Written exercise: Copy out the stretch of the data from the line containing "Given: Click the Avg column header" through the final line, inclusive, reproducing every line character for character.
--*--
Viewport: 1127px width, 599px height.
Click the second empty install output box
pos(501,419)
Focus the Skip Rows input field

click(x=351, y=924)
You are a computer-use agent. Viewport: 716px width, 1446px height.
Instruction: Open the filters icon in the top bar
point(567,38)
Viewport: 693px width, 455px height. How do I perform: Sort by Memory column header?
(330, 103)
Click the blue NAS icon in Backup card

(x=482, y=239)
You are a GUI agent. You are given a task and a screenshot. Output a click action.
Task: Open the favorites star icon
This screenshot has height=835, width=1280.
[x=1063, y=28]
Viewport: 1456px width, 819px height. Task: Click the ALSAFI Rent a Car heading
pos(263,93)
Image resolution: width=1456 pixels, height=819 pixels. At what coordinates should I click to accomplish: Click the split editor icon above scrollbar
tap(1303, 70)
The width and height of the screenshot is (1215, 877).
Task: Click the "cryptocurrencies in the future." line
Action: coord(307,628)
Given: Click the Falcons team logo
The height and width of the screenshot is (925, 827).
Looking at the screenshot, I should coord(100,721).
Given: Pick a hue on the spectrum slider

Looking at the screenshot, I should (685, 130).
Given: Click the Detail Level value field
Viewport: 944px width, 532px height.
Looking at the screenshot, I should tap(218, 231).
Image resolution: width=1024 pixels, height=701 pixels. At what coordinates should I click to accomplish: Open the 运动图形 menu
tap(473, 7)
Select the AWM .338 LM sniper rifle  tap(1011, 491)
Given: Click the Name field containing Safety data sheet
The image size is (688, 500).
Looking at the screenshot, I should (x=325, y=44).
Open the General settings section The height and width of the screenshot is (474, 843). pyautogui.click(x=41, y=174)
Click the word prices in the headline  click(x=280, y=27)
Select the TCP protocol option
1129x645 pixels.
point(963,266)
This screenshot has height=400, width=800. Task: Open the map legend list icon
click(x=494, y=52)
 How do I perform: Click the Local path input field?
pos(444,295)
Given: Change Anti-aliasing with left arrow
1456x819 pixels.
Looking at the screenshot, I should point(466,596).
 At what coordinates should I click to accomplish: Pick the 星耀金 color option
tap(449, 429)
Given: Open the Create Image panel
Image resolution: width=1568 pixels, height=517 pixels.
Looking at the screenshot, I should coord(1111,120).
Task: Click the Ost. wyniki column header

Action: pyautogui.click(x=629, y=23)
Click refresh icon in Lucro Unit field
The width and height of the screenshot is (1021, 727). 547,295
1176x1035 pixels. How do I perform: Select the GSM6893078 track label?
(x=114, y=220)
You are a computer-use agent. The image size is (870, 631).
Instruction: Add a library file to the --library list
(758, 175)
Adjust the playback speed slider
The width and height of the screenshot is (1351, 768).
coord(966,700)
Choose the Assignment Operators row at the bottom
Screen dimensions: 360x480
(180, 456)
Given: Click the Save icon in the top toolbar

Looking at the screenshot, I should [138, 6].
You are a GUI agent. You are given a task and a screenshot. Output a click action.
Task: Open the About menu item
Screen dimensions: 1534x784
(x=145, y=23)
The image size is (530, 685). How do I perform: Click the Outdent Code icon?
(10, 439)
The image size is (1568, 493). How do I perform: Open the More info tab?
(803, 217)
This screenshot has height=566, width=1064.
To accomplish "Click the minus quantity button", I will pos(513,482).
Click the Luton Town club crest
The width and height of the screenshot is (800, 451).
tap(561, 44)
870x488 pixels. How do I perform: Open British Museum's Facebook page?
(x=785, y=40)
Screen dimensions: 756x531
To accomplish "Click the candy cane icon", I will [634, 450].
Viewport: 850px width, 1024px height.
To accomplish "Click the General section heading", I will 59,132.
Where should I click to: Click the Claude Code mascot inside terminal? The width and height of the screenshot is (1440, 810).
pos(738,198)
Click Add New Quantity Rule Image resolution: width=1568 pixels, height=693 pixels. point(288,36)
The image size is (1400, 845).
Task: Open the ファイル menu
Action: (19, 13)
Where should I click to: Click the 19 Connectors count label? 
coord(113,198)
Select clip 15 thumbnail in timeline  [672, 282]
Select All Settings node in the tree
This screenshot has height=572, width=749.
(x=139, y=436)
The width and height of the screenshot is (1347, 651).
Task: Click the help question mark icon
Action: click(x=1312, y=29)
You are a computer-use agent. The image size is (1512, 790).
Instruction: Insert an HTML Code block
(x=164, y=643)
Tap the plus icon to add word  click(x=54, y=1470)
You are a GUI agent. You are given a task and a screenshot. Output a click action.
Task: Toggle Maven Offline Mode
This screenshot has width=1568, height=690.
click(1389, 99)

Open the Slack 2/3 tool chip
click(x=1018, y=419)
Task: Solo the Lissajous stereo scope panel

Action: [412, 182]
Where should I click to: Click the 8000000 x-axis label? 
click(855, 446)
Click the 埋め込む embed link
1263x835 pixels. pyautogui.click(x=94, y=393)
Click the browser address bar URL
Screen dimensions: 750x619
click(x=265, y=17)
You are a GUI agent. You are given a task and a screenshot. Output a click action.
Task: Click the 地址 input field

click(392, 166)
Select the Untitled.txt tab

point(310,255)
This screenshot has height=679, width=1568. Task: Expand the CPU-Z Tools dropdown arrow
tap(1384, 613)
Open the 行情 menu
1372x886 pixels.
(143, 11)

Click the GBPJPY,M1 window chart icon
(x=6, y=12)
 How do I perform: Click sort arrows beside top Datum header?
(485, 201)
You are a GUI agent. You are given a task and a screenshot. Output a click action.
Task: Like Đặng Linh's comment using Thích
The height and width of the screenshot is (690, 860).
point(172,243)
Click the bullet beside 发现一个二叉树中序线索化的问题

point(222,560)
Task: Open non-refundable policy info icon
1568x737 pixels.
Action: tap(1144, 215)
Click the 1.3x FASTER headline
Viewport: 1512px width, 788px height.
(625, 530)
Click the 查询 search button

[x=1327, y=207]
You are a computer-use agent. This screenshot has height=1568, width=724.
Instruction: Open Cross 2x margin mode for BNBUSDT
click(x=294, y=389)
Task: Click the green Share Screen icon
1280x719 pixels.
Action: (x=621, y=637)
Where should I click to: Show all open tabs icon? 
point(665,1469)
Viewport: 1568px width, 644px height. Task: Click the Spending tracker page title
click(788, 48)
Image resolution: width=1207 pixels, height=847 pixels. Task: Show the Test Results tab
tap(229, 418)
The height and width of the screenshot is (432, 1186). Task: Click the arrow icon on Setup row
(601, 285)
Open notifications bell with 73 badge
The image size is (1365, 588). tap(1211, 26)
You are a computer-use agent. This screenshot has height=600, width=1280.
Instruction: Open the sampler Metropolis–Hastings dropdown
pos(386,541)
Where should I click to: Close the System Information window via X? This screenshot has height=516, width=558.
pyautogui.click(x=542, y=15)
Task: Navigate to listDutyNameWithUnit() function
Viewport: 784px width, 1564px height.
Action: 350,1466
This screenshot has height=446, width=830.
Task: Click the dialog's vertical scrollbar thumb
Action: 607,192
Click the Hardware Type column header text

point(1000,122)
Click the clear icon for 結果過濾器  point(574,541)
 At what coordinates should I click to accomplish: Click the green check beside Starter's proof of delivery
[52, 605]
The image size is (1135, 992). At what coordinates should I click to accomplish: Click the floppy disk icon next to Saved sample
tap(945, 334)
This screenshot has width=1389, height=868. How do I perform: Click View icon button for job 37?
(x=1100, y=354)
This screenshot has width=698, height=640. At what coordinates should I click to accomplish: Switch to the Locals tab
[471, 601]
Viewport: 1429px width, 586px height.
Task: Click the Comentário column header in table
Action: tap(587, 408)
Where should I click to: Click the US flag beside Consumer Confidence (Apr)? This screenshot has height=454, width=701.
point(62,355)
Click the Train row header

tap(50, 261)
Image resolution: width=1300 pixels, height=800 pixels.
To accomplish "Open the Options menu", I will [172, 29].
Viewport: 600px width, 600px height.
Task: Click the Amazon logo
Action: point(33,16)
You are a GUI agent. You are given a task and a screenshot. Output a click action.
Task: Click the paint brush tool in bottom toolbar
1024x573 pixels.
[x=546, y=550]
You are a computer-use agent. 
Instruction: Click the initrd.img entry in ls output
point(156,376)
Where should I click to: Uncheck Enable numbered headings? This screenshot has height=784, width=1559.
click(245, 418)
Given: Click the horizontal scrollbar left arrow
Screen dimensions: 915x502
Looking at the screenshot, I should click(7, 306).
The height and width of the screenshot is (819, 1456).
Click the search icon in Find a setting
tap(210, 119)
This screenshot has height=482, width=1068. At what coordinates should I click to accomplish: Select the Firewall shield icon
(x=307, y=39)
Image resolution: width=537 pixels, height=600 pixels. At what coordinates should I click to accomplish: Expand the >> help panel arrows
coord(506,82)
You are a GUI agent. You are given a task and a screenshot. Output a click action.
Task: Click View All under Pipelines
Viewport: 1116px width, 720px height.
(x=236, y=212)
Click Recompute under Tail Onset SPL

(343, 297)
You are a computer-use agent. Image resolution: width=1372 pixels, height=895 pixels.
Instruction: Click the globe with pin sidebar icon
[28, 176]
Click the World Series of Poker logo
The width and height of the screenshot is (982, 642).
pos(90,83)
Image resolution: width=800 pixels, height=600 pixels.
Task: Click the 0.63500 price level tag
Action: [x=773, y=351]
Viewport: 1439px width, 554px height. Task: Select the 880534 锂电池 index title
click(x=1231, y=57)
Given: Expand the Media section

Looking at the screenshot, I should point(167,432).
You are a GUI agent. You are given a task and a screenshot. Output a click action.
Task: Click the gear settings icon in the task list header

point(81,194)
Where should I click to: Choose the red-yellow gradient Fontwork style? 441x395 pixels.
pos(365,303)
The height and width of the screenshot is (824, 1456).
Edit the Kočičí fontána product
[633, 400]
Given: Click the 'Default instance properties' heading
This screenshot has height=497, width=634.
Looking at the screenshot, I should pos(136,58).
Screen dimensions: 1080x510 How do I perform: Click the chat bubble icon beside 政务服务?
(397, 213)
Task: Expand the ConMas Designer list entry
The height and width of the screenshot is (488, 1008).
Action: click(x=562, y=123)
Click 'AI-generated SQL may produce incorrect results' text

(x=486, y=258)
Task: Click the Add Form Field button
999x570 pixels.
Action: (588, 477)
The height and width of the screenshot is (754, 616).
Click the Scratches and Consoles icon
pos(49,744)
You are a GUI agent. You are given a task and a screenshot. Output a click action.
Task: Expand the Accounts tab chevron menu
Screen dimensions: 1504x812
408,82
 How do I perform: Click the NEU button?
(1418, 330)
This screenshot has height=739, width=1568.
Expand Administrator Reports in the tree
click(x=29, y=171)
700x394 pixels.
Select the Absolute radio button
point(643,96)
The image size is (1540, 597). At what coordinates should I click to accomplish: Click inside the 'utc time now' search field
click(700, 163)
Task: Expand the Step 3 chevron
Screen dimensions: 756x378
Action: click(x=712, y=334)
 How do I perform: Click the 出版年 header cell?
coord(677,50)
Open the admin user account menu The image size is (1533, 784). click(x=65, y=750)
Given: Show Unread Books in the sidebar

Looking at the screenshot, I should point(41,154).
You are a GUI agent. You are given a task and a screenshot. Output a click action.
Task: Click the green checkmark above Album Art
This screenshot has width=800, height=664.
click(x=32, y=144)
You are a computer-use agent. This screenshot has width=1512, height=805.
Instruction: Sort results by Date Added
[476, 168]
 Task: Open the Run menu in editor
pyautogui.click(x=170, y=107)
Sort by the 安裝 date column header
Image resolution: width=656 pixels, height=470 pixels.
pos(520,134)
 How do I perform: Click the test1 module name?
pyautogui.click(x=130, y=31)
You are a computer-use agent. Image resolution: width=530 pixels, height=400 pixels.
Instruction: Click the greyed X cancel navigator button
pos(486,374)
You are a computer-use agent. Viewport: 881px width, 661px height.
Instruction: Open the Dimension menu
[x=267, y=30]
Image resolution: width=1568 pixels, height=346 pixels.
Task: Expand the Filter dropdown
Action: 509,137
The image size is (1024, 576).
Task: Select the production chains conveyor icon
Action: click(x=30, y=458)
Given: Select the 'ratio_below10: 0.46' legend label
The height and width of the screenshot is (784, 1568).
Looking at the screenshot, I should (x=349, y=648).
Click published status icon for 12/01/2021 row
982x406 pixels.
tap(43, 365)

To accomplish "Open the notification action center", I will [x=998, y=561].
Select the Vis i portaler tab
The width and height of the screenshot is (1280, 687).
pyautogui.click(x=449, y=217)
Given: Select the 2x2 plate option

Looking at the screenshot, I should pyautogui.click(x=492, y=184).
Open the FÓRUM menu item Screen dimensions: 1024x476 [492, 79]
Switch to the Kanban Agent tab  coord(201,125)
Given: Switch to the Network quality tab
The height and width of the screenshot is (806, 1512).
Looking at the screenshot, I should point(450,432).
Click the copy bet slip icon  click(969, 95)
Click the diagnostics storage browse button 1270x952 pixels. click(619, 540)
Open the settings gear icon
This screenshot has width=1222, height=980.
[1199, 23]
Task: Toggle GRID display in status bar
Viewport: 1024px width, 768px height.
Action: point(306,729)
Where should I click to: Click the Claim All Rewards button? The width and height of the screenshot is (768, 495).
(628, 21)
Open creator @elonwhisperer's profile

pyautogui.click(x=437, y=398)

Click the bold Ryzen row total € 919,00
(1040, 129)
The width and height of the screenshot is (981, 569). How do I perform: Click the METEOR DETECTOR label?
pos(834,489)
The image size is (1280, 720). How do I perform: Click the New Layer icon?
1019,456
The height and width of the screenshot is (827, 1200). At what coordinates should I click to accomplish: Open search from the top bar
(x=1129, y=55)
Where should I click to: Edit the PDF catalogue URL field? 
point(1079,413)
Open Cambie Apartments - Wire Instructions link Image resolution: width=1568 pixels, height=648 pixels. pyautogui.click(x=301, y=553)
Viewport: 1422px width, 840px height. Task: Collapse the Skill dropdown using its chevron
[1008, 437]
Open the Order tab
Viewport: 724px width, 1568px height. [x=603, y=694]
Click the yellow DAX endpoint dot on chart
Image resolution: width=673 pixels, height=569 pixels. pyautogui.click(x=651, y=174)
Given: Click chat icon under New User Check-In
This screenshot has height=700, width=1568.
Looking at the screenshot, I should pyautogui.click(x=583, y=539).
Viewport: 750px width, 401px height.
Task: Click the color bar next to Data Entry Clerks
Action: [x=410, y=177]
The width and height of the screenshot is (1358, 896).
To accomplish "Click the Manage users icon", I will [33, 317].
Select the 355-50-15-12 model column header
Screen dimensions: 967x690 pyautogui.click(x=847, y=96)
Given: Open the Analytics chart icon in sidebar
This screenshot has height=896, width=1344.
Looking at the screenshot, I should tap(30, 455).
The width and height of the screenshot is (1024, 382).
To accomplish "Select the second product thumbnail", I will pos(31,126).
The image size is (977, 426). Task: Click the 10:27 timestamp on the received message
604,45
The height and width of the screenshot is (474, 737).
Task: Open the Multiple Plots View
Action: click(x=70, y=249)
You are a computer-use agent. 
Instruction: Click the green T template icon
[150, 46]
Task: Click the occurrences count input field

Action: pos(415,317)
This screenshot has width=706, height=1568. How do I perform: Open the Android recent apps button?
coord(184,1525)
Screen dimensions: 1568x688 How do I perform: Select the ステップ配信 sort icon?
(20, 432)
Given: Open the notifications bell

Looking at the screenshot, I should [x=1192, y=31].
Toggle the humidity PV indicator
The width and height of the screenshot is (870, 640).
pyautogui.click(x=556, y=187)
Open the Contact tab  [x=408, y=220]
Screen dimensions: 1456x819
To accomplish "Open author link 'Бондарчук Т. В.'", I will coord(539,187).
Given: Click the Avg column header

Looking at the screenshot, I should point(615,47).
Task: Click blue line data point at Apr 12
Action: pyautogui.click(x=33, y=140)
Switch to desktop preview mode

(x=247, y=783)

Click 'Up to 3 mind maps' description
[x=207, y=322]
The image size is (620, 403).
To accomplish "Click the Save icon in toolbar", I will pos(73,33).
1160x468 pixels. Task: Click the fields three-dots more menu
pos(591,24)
--*--
Answer to this exercise:
Given: Click the Avg column header

Looking at the screenshot, I should point(615,47).
Task: Click blue line data point at Apr 12
Action: pyautogui.click(x=33, y=140)
Switch to desktop preview mode

(x=247, y=783)

Click 'Up to 3 mind maps' description
[x=207, y=322]
The image size is (620, 403).
To accomplish "Click the Save icon in toolbar", I will pos(73,33).
1160x468 pixels. Task: Click the fields three-dots more menu
pos(591,24)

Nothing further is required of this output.